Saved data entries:
***
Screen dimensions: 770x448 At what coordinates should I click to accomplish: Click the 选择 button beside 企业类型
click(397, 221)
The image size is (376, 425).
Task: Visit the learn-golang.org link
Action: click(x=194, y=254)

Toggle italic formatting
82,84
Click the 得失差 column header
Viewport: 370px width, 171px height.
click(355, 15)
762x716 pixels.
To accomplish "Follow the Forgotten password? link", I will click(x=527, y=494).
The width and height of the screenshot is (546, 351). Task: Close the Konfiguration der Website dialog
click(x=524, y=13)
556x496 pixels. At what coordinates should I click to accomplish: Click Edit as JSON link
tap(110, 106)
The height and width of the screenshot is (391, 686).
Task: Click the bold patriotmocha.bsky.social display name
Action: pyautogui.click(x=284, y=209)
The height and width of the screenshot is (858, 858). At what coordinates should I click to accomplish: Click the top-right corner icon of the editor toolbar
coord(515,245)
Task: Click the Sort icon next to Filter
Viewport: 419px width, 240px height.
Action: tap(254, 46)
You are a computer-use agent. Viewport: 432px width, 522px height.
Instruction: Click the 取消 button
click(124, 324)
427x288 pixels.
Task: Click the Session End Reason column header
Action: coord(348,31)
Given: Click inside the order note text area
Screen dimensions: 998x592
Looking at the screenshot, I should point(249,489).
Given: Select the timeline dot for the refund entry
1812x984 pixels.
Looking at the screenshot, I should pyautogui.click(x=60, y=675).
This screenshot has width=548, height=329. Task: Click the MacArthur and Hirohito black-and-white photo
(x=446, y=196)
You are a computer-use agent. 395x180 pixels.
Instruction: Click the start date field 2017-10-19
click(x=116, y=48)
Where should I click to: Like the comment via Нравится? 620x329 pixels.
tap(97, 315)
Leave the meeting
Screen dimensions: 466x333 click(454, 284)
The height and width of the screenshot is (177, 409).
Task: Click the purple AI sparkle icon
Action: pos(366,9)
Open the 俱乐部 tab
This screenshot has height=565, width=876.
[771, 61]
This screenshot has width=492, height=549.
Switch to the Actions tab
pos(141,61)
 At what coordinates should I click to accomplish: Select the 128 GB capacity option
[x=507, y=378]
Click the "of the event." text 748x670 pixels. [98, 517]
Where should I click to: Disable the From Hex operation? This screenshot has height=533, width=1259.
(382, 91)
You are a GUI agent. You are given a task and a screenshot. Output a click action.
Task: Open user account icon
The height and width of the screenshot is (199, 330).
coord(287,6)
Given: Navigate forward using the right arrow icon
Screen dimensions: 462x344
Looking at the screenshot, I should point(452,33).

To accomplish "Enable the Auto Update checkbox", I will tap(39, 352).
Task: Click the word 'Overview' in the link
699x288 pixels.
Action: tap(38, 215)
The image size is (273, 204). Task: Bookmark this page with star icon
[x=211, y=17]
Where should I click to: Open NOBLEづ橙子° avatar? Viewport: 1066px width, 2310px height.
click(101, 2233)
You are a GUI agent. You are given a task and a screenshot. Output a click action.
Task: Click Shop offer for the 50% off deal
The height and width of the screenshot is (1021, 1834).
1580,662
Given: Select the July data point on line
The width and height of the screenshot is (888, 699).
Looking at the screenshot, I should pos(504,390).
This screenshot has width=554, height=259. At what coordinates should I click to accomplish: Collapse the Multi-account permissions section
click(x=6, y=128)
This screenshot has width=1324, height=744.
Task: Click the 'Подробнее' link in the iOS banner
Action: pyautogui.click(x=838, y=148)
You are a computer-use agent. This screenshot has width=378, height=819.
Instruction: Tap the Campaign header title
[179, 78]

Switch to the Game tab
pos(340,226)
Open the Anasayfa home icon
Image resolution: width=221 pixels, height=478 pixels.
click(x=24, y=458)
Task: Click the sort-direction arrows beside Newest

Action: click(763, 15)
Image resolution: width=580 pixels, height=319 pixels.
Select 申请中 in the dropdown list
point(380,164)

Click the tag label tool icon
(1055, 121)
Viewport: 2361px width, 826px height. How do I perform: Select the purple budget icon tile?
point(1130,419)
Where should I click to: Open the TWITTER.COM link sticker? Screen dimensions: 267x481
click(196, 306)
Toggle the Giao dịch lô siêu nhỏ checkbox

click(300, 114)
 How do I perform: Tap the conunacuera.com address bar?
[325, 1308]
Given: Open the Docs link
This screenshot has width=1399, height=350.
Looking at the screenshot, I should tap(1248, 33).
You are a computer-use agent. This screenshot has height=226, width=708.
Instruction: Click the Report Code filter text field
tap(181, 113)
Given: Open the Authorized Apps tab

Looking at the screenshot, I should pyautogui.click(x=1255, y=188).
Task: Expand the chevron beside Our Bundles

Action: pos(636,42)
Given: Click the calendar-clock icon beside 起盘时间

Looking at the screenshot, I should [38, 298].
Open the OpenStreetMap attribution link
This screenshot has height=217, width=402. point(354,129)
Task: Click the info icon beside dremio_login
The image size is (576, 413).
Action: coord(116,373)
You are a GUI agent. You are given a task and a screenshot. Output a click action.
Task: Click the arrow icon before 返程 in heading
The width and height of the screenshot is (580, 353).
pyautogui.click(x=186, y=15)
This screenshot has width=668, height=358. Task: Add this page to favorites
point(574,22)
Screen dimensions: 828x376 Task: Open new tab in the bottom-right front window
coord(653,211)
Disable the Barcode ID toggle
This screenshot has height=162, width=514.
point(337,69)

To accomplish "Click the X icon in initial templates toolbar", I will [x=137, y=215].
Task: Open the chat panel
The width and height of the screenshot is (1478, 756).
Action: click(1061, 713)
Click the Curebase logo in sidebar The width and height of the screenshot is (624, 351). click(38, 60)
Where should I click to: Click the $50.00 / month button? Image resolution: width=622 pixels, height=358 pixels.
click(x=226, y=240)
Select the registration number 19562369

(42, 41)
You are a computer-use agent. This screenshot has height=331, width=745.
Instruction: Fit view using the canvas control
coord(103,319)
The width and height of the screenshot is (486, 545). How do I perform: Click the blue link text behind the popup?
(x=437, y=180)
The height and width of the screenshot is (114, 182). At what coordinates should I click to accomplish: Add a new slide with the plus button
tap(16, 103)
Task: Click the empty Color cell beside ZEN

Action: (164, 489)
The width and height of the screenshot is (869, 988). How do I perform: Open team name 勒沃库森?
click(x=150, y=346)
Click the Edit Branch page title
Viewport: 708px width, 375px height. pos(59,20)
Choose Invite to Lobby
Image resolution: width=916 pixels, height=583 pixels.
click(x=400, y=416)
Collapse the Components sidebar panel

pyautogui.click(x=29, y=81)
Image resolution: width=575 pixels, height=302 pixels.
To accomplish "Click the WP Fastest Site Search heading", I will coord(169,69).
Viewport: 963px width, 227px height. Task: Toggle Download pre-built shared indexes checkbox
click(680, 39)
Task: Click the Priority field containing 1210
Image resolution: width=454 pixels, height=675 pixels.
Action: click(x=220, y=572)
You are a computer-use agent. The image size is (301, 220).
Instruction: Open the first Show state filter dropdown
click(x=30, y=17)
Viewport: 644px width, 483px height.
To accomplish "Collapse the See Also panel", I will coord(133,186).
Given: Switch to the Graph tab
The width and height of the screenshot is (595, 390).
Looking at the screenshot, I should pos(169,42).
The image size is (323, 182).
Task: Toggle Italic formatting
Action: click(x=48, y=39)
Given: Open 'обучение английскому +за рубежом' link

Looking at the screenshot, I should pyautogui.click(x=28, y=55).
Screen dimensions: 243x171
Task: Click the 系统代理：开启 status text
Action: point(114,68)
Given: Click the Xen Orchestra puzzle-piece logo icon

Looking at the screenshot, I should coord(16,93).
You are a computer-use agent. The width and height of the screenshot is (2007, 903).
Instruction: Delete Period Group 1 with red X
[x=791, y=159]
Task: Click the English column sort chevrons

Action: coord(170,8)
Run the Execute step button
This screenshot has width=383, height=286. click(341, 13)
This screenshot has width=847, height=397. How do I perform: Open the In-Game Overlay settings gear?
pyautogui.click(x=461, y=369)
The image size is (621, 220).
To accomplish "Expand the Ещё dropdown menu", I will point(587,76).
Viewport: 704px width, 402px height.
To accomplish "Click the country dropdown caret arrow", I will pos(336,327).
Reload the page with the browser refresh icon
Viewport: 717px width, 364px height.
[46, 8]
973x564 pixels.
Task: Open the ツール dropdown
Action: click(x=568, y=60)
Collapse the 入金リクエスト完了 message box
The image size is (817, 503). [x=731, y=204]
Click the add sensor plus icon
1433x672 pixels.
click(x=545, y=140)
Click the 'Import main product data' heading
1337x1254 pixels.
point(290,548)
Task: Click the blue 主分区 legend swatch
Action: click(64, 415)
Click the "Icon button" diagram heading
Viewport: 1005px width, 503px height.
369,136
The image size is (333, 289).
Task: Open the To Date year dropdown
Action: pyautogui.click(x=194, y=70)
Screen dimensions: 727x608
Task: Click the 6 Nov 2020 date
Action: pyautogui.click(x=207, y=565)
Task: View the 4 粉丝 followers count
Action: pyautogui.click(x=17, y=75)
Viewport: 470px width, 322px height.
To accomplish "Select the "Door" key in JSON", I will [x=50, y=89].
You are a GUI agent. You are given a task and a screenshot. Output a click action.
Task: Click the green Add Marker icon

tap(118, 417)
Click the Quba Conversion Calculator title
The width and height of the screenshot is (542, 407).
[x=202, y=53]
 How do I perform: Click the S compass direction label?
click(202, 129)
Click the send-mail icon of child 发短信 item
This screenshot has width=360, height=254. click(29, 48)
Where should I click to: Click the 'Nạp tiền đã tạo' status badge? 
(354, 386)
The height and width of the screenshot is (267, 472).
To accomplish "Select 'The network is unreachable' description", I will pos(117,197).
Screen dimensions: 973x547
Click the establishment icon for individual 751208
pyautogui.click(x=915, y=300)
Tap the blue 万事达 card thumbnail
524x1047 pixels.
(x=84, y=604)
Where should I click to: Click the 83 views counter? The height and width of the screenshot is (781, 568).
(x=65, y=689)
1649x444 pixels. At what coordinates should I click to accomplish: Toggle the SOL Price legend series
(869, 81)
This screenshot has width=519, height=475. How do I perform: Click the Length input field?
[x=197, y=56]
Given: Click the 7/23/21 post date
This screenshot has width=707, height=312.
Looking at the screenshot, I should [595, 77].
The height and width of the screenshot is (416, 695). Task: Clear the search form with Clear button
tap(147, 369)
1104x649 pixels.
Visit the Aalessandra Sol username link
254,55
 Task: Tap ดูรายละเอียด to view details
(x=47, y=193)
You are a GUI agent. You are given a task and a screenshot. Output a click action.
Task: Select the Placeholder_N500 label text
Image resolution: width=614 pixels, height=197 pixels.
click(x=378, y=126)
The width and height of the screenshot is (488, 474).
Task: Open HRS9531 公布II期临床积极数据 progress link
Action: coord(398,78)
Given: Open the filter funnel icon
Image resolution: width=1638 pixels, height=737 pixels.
***
YOUR OBJECTIVE:
Above are the lines; repeat exactly the ones from the line containing "This screenshot has width=847, height=397." down to the line containing "Click the 'Import main product data' heading", both inclusive.

TASK ANSWER:
This screenshot has width=847, height=397. How do I perform: Open the In-Game Overlay settings gear?
pyautogui.click(x=461, y=369)
The image size is (621, 220).
To accomplish "Expand the Ещё dropdown menu", I will point(587,76).
Viewport: 704px width, 402px height.
To accomplish "Click the country dropdown caret arrow", I will pos(336,327).
Reload the page with the browser refresh icon
Viewport: 717px width, 364px height.
[46, 8]
973x564 pixels.
Task: Open the ツール dropdown
Action: click(x=568, y=60)
Collapse the 入金リクエスト完了 message box
The image size is (817, 503). [x=731, y=204]
Click the add sensor plus icon
1433x672 pixels.
click(x=545, y=140)
Click the 'Import main product data' heading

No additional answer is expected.